Data records →
----
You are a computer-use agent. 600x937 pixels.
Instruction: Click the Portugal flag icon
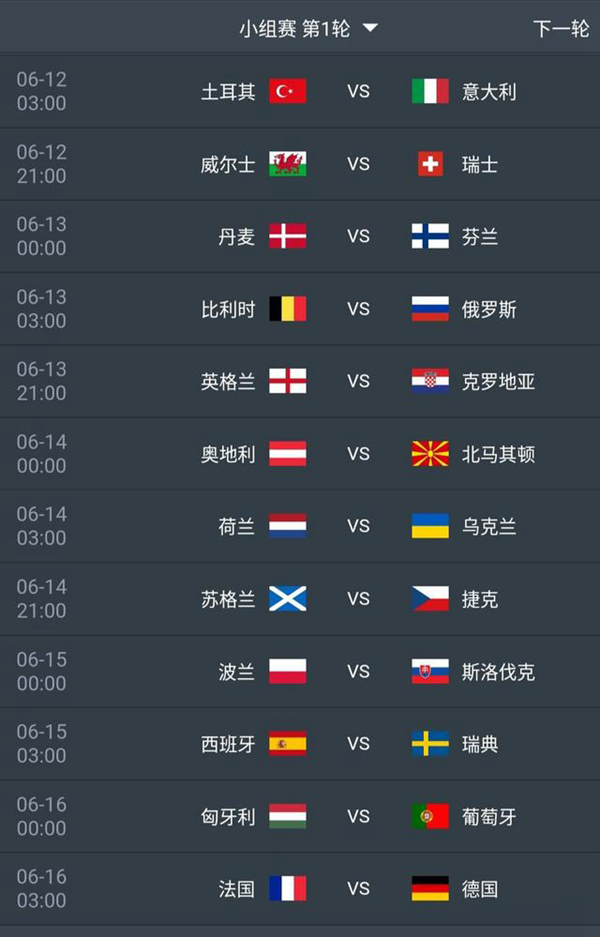pos(430,816)
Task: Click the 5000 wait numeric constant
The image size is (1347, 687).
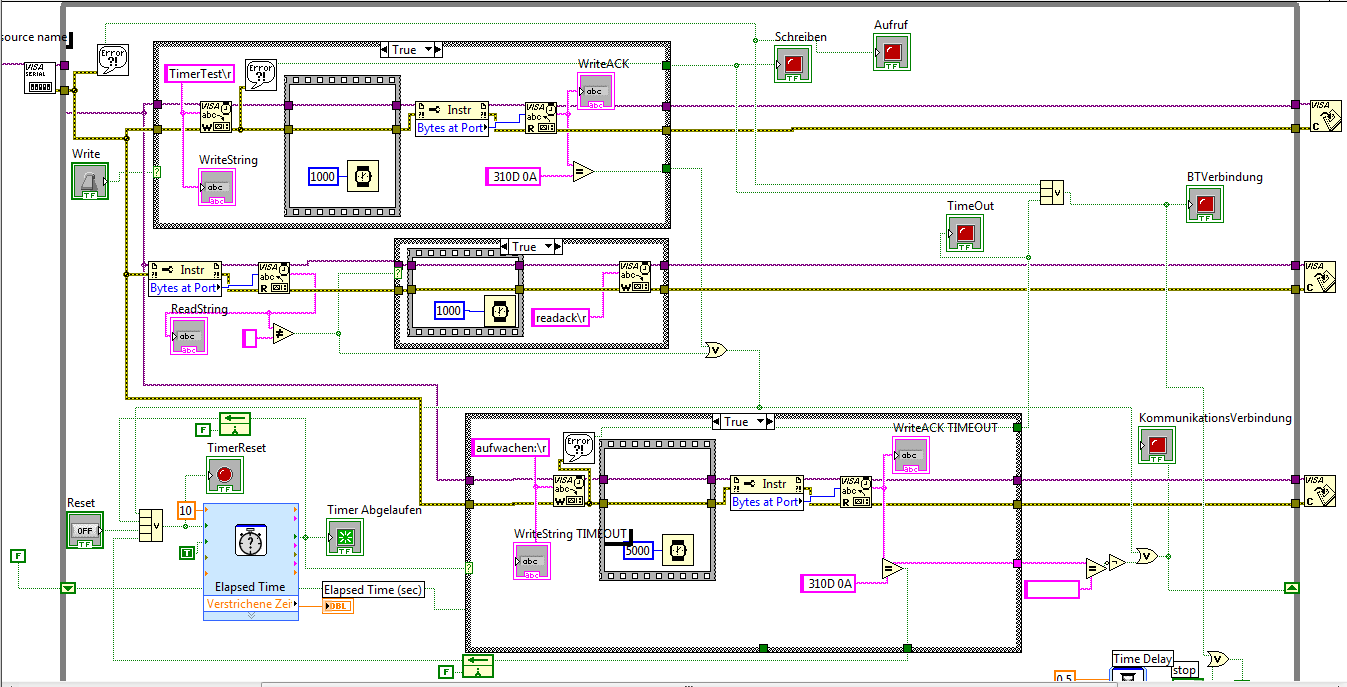Action: [637, 550]
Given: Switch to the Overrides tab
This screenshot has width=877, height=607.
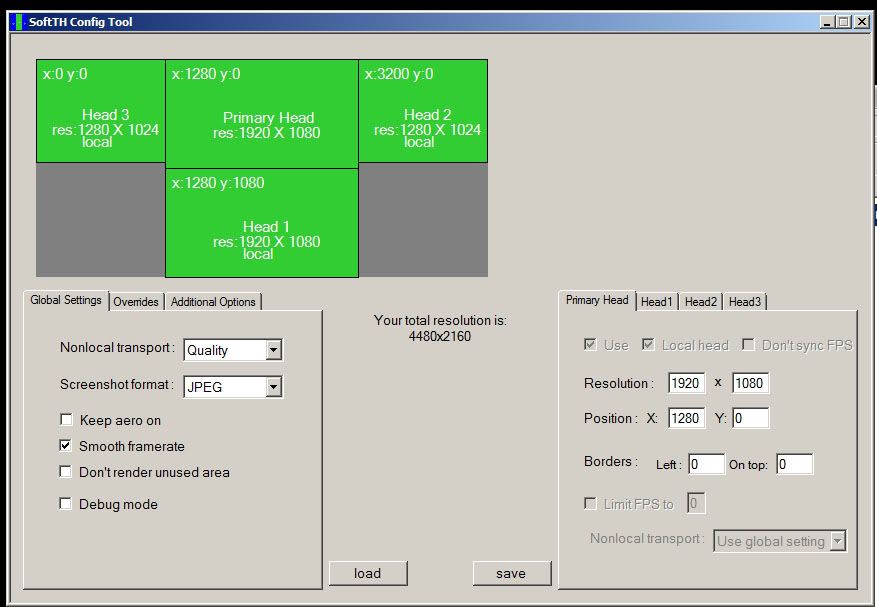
----
Would you copy all the material exactly, dropping the pictures?

Reply →
You are a computer-use agent. 600x937 pixels.
Instruction: Click the Portugal flag icon
pos(430,816)
Task: Click the 5000 wait numeric constant
The image size is (1347, 687).
Action: [637, 550]
Given: Switch to the Overrides tab
This screenshot has width=877, height=607.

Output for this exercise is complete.